TASK DIRECTIONS: Retype the lines below word for word, leaving out the pictures.

---*---

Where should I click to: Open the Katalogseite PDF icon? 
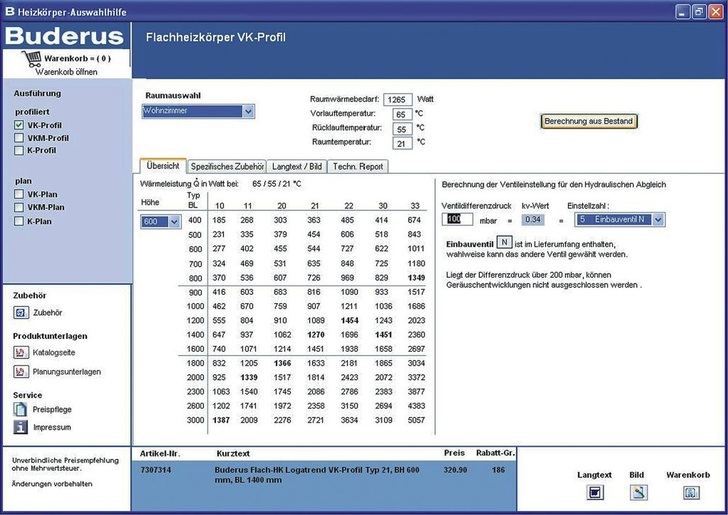(x=20, y=353)
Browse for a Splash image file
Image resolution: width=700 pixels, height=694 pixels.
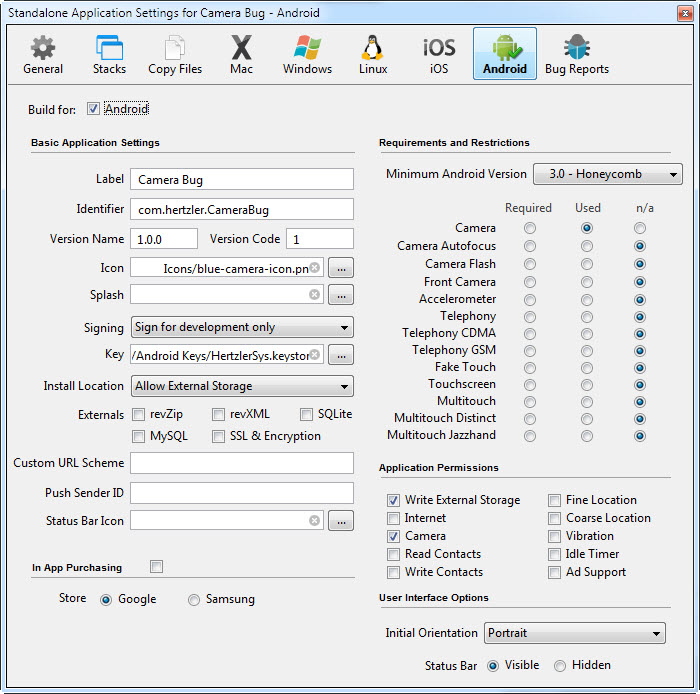pyautogui.click(x=341, y=295)
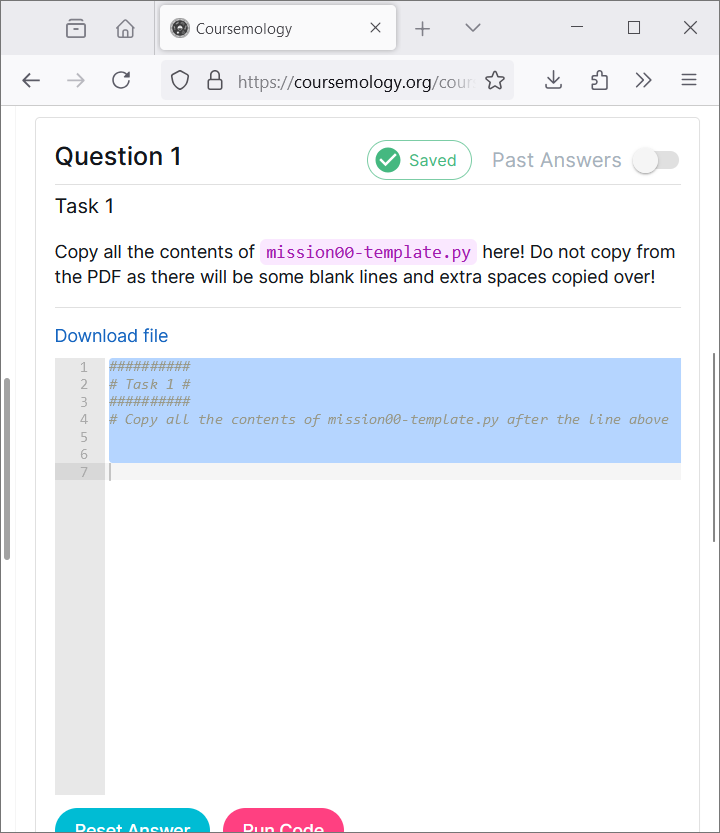Reload the page with the refresh icon
Screen dimensions: 720x833
click(121, 80)
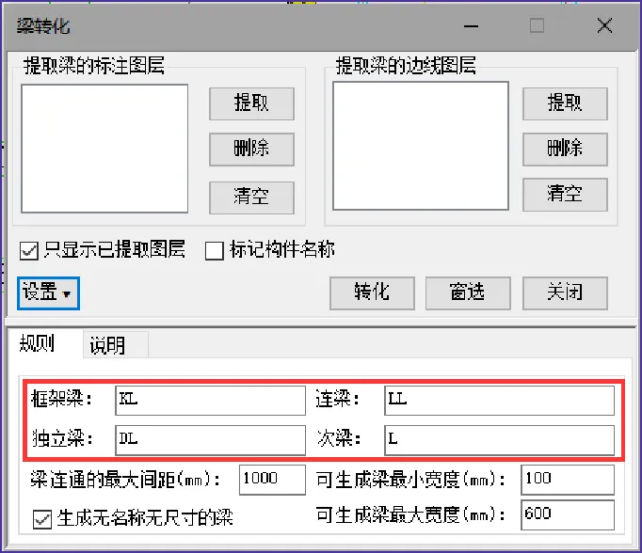
Task: Click the 关闭 button
Action: point(564,292)
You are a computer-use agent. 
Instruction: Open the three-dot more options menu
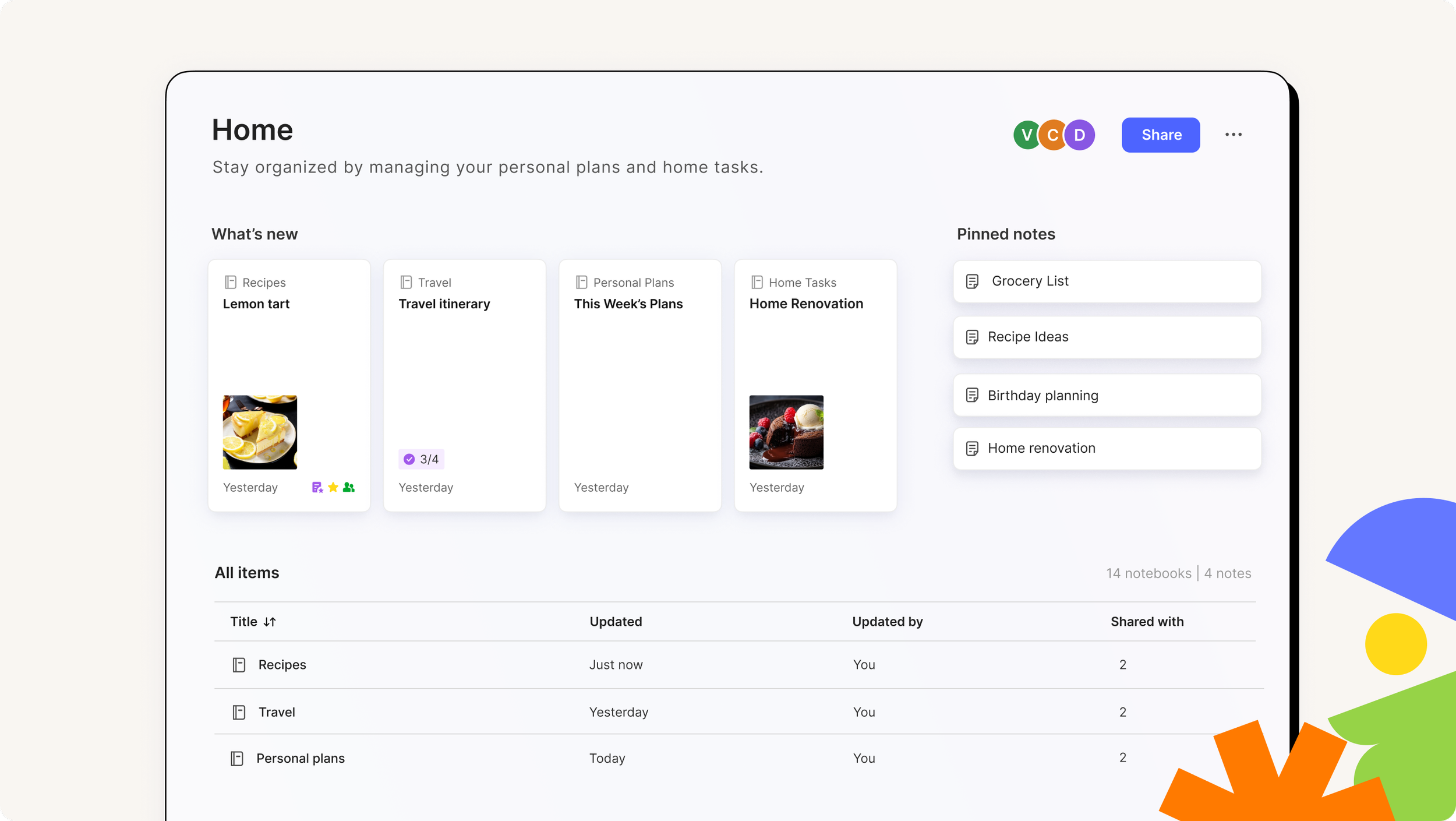1233,135
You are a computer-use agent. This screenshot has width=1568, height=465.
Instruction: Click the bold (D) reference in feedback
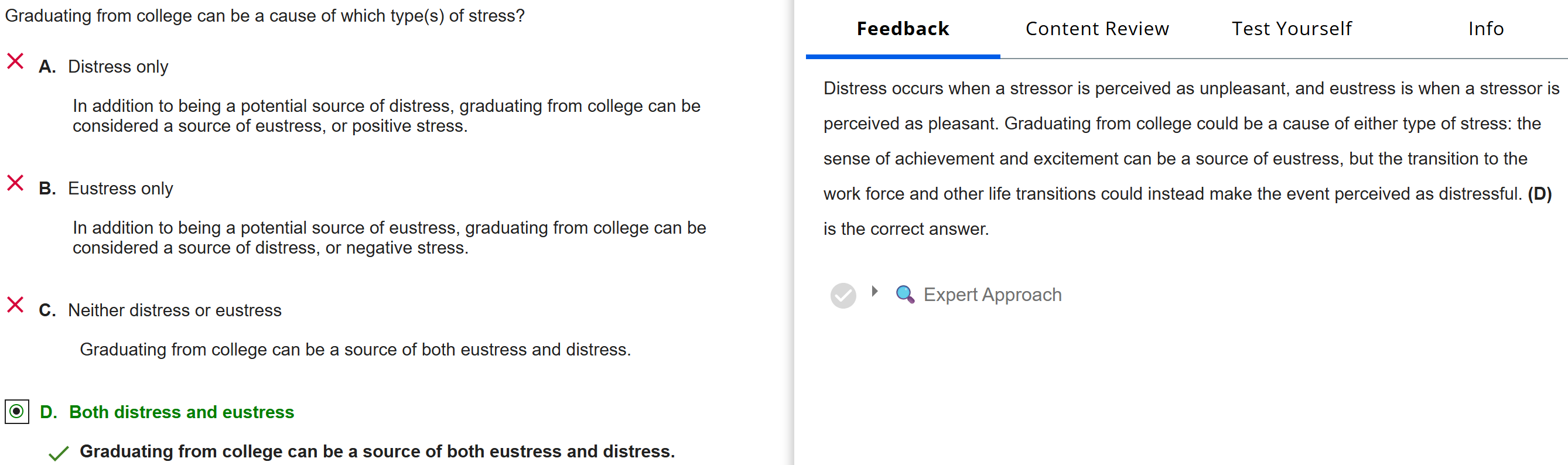1539,193
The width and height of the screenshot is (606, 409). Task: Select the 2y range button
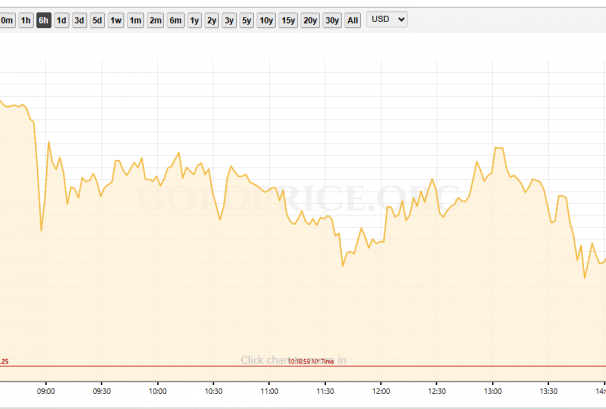click(x=212, y=20)
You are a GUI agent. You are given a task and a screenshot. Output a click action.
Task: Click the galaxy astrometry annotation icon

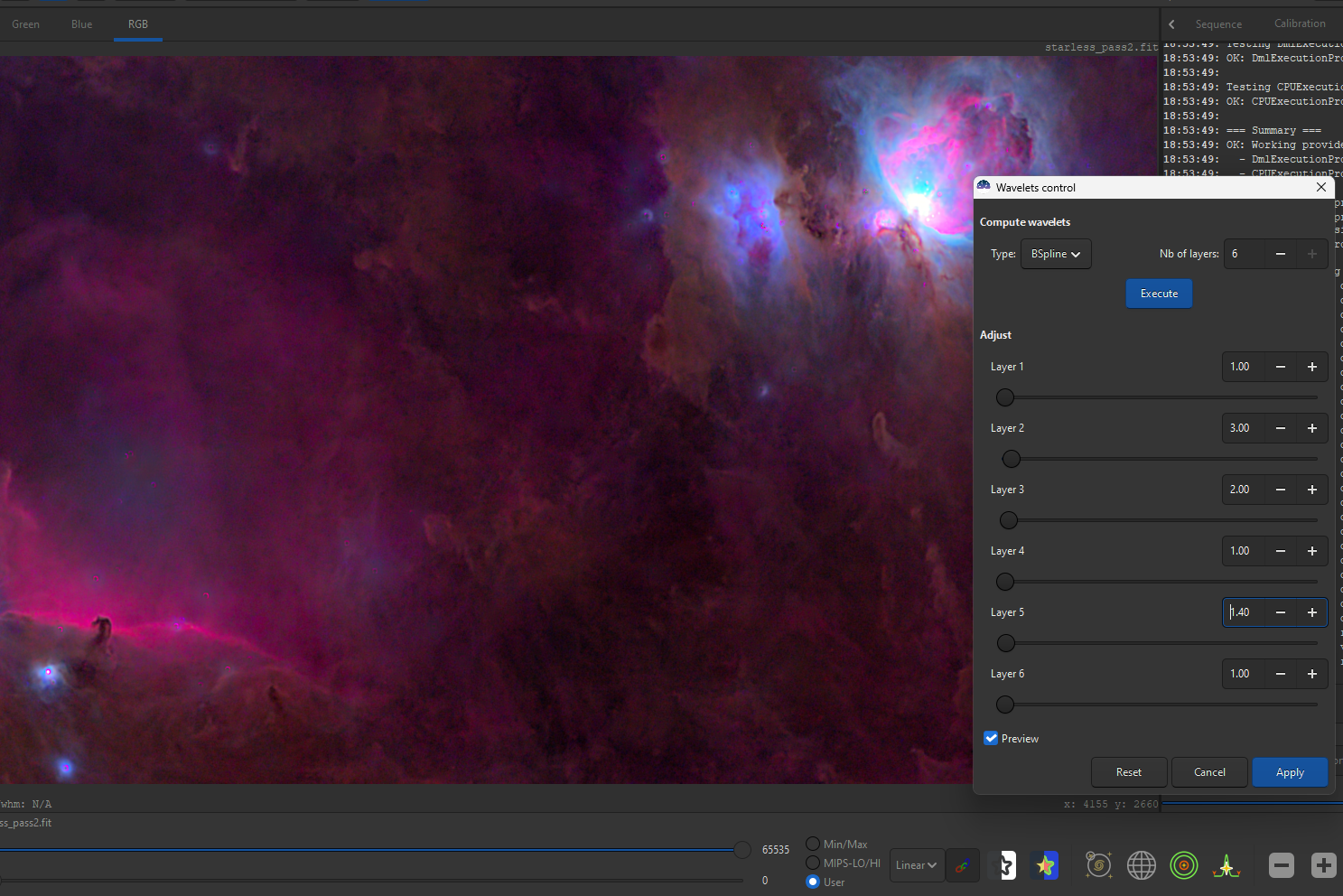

---*---

ANSWER TO THIS TASK:
Where should I click to: Open the Katalogseite PDF icon? 
(x=20, y=353)
Browse for a Splash image file
Image resolution: width=700 pixels, height=694 pixels.
pyautogui.click(x=341, y=295)
Reload the page with the refresh icon
Screen dimensions: 720x833
click(121, 80)
Task: Click the 关闭 button
Action: point(564,292)
You are a computer-use agent. 
Instruction: Open the three-dot more options menu
1233,135
You are a computer-use agent. This screenshot has width=1568, height=465.
Instruction: Click the bold (D) reference in feedback
1539,193
The width and height of the screenshot is (606, 409). Task: Select the 2y range button
click(x=212, y=20)
You are a GUI agent. You are given a task and a screenshot. Output a click action.
Task: Click the galaxy astrometry annotation icon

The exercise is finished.